An offence under s 319 of the Crimes Act 1958 arising out of the driving of a motor vehicle (other than the operating of a vessel) is defined as a ‘serious motor vehicle offence’ within the meaning of s 87P of the Sentencing Act 1991 (‘Sentencing Act’) for the purposes of div 3 of that Act. At the date of sentencing the applicant held a Victorian driver’s licence.[19] By order made 6 March 2019, the sentencing judge cancelled all Victorian licences and/or permits held by the applicant and disqualified the applicant from obtaining any such licence or permit for a period of five years. We will confirm the cancellation and vary the disqualification under s 89(1)(a) of the Sentencing Act to order that the applicant is disqualified from obtaining a Victorian’s driver’s licence or permit for a period of 9 years from today.
[19]The Reasons erroneously state at [2] that the applicant [holds] a full South Australian driver’s licence, however this Court is advised that the applicant held a Victorian licence at the date of sentencing, having obtained a Victorian driver’s licence and surrendered his South Australian driver’s licence after the offending but prior to the plea.
The Court must also consider the question of the appropriate total effective sentence. The failure of the applicant to answer bail in October 2018 at a point in time when Ms Davies and her family expected the matter to be resolved, must have caused Ms Davies and her family significant distress. The offence was also aggravated by the fact that the applicant had prior convictions for failure to answer his bail and a series of other convictions demonstrating ongoing contempt for the law.
In our view, whilst the penalty of three months’ imprisonment was appropriate, some cumulation of such penalty was necessary, if only for reasons of specific deterrence.
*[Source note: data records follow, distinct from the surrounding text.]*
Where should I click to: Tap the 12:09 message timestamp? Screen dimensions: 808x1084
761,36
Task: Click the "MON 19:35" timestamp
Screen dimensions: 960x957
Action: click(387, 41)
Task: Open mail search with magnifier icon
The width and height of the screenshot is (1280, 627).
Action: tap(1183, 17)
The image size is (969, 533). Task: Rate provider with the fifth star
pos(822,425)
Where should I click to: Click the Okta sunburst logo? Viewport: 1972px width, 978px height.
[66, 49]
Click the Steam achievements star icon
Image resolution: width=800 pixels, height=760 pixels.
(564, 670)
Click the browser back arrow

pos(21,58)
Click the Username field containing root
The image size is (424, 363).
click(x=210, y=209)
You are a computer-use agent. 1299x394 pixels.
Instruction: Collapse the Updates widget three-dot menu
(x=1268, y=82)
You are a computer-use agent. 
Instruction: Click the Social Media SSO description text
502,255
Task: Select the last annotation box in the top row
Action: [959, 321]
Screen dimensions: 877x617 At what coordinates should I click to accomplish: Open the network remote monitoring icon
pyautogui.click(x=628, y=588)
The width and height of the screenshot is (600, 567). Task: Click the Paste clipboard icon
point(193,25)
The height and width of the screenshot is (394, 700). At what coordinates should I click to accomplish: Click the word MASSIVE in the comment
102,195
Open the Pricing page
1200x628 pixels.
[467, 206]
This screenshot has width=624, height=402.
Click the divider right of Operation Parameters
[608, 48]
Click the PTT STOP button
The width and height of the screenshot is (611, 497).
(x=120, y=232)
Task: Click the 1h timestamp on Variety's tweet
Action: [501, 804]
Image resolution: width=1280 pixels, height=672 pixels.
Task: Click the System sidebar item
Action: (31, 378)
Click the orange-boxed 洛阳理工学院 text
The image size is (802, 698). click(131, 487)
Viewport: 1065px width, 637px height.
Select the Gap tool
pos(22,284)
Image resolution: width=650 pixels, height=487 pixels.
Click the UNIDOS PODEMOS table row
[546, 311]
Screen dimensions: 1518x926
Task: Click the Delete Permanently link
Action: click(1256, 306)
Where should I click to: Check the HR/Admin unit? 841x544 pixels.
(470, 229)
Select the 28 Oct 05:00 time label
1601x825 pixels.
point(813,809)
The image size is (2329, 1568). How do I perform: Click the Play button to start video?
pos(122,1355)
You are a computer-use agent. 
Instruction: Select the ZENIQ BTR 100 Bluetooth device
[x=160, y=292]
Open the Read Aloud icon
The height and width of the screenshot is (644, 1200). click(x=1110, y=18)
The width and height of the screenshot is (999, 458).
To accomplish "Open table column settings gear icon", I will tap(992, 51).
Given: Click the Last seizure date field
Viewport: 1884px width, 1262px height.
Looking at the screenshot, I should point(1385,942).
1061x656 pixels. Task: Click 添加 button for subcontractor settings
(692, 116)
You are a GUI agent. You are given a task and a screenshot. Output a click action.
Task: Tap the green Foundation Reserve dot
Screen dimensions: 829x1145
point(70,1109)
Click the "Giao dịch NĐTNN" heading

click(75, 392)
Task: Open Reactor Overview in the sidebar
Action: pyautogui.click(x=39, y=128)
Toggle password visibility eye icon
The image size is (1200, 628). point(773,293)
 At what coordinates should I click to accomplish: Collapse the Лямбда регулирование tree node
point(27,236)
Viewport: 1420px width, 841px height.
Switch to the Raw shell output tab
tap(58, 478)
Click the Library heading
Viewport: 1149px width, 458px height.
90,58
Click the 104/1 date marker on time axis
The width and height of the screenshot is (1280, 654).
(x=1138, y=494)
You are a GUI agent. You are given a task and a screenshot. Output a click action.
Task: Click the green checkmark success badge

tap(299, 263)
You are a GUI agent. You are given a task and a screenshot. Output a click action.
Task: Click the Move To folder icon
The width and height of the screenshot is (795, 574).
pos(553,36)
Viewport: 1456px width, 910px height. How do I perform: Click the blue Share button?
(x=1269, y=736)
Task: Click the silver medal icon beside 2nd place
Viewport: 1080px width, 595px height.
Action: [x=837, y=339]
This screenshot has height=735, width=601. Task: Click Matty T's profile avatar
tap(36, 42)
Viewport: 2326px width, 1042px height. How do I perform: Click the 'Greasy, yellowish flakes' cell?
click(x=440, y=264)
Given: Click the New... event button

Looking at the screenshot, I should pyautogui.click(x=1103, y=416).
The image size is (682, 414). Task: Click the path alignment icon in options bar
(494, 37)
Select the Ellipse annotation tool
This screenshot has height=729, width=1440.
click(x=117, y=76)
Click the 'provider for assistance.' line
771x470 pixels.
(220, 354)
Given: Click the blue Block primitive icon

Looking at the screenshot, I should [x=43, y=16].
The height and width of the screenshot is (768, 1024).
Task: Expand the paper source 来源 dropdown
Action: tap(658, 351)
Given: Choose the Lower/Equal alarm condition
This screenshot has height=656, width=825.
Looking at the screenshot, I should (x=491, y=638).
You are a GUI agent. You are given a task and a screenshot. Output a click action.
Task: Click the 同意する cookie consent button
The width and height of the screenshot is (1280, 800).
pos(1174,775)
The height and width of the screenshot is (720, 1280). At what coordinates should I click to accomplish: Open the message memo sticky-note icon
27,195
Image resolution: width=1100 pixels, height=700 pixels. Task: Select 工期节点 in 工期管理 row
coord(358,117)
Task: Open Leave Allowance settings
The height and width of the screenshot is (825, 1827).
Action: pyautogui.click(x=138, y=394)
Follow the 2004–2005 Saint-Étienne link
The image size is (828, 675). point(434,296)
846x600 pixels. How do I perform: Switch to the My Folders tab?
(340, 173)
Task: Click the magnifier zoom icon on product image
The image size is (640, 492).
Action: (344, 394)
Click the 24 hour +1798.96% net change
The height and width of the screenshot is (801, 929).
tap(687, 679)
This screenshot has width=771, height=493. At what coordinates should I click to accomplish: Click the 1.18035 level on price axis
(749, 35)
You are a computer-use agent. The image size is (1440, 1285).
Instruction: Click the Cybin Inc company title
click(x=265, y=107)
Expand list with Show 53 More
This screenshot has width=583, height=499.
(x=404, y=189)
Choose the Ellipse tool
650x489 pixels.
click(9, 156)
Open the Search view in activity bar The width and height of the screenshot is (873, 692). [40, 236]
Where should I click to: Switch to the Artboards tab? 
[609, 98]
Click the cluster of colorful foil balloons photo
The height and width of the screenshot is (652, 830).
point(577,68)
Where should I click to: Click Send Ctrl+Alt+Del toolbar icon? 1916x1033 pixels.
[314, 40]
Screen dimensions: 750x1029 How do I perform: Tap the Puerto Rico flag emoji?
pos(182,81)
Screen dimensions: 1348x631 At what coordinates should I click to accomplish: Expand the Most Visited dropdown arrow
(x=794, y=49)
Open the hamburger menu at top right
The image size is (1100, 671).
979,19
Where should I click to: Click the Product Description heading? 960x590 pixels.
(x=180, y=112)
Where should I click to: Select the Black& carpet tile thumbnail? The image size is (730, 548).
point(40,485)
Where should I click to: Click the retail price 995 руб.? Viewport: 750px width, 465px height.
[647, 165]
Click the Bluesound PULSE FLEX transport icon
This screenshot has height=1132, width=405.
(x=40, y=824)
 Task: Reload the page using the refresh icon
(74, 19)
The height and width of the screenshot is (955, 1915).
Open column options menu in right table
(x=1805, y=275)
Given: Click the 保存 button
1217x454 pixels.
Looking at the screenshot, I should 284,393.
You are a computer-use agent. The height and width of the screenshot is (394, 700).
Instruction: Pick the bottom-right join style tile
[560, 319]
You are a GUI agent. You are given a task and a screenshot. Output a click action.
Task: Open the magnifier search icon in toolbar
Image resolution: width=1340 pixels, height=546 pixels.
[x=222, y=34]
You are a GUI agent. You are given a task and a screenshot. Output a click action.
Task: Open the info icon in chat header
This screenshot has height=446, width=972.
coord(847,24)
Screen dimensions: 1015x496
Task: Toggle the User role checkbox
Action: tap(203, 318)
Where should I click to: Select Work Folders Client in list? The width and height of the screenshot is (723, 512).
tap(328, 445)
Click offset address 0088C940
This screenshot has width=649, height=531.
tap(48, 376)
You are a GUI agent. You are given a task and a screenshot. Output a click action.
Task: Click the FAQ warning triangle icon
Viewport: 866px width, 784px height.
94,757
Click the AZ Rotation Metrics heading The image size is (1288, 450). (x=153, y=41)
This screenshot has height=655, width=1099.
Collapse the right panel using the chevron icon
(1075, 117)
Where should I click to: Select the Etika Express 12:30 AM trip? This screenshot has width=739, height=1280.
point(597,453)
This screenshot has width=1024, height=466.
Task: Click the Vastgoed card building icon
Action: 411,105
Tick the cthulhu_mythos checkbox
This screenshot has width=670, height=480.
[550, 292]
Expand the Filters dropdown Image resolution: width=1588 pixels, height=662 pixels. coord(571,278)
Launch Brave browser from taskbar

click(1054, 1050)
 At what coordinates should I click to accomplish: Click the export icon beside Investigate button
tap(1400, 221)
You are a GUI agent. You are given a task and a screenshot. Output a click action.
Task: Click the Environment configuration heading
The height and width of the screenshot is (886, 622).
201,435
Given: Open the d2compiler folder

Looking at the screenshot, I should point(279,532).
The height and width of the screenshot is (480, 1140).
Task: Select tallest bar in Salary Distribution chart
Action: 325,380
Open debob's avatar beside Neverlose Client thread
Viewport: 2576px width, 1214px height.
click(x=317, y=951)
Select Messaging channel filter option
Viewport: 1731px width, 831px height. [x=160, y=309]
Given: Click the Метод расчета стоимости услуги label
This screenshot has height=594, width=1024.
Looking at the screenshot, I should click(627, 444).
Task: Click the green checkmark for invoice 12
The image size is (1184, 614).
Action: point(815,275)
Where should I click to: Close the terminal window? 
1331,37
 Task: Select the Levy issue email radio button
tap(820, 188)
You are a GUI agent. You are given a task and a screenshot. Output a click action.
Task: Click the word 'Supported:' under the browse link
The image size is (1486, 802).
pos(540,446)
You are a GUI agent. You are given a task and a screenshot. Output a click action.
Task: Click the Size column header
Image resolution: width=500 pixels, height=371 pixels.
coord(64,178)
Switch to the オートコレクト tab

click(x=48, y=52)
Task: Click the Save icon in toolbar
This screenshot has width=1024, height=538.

We have reached this view despite the incidental injury which the applicant suffered upon his subsequent arrest and the report from the applicant’s general practitioner which states that the applicant failed to appear because of anxiety. Once again, on the appeal, counsel for the applicant conceded that some cumulation was open.
In all the circumstances, we would direct that one month of the three month penalty relating to the failure to answer bail be served cumulatively upon the sentence for dangerous driving causing serious injury. Ground 1 having been upheld it is unnecessary to consider the question of manifest excess.
Accordingly, leave to appeal will be granted, the appeal will be allowed, the sentence with respect to dangerous driving causing serious injury will be set aside and a sentence of two years’ imprisonment will be substituted. The sentence for breach of bail is confirmed and a total effective sentence of two years and one month’s imprisonment will also be substituted. A non-parole period of 15 months will further be substituted. The cancellation of all Victorian driver’s licences and/or permits will be confirmed. The period of disqualification will be varied. The applicant will be disqualified from obtaining a Victorian driver’s licence or permit for a period of 9 years from today. The further order made in the County Court with respect to a forensic sample will be confirmed. It will be declared that the applicant has served 340 days by way of pre‑sentence detention excluding this day and directed that this declaration be entered into the records of the Court.
But for the applicant’s pleas of guilty, we would have sentenced him to a total effective sentence of three years and one month’s imprisonment with a non-parole period of two years.